→ YOUR TASK: Render the lines of the records below as a numbered list, from the line that contains "click on rewind." up to and including the line that contains "Describe the element at coordinates (376, 828)", leaving out any blank lines.

→ DATASET:
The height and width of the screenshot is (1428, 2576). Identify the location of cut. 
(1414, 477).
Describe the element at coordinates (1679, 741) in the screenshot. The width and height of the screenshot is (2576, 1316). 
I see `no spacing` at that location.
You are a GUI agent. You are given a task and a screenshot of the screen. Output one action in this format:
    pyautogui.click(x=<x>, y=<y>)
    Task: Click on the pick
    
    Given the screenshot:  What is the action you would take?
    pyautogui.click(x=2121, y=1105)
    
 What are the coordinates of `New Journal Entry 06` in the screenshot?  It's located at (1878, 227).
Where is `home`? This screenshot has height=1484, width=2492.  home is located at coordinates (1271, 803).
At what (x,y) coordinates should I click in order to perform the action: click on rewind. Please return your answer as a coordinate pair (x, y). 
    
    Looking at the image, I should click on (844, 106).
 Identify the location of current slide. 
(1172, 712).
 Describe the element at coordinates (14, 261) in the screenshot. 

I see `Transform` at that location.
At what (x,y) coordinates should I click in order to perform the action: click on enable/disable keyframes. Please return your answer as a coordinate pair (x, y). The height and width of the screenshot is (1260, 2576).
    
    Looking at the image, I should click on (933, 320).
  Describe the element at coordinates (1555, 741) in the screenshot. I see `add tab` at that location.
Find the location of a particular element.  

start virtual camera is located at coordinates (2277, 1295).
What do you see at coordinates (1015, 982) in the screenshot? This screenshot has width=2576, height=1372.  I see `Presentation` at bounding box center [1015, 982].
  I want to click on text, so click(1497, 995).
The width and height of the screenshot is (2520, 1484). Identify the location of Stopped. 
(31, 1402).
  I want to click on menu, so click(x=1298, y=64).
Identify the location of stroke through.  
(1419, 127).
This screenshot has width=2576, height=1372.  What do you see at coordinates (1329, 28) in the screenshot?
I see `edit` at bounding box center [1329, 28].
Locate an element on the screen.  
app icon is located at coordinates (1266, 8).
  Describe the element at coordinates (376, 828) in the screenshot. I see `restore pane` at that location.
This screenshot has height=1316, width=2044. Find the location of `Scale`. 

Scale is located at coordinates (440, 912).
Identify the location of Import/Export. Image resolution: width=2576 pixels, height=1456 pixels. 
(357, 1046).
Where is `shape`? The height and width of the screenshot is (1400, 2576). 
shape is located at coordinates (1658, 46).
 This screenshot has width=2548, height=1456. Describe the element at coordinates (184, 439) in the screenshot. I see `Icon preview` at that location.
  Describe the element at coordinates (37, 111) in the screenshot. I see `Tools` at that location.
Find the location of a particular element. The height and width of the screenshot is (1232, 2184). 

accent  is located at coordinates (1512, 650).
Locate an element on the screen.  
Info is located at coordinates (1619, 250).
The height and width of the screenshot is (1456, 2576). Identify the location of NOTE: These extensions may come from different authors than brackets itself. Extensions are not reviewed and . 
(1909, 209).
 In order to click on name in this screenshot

→ RESPONSE TO THIS EXERCISE:
1. At what (x,y) coordinates should I click in order to perform the action: click on rewind. Please return your answer as a coordinate pair (x, y). 
2.     Looking at the image, I should click on (844, 106).
3.  Identify the location of current slide. 
4. (1172, 712).
5.  Describe the element at coordinates (14, 261) in the screenshot. 
6. I see `Transform` at that location.
7. At what (x,y) coordinates should I click in order to perform the action: click on enable/disable keyframes. Please return your answer as a coordinate pair (x, y). The height and width of the screenshot is (1260, 2576).
8.     Looking at the image, I should click on (933, 320).
9.   Describe the element at coordinates (1555, 741) in the screenshot. I see `add tab` at that location.
10. Find the location of a particular element.  
11. start virtual camera is located at coordinates (2277, 1295).
12. What do you see at coordinates (1015, 982) in the screenshot? This screenshot has width=2576, height=1372.  I see `Presentation` at bounding box center [1015, 982].
13.   I want to click on text, so click(1497, 995).
14. The width and height of the screenshot is (2520, 1484). Identify the location of Stopped. 
15. (31, 1402).
16.   I want to click on menu, so click(x=1298, y=64).
17. Identify the location of stroke through.  
18. (1419, 127).
19. This screenshot has width=2576, height=1372.  What do you see at coordinates (1329, 28) in the screenshot?
20. I see `edit` at bounding box center [1329, 28].
21. Locate an element on the screen.  
22. app icon is located at coordinates (1266, 8).
23.   Describe the element at coordinates (376, 828) in the screenshot. I see `restore pane` at that location.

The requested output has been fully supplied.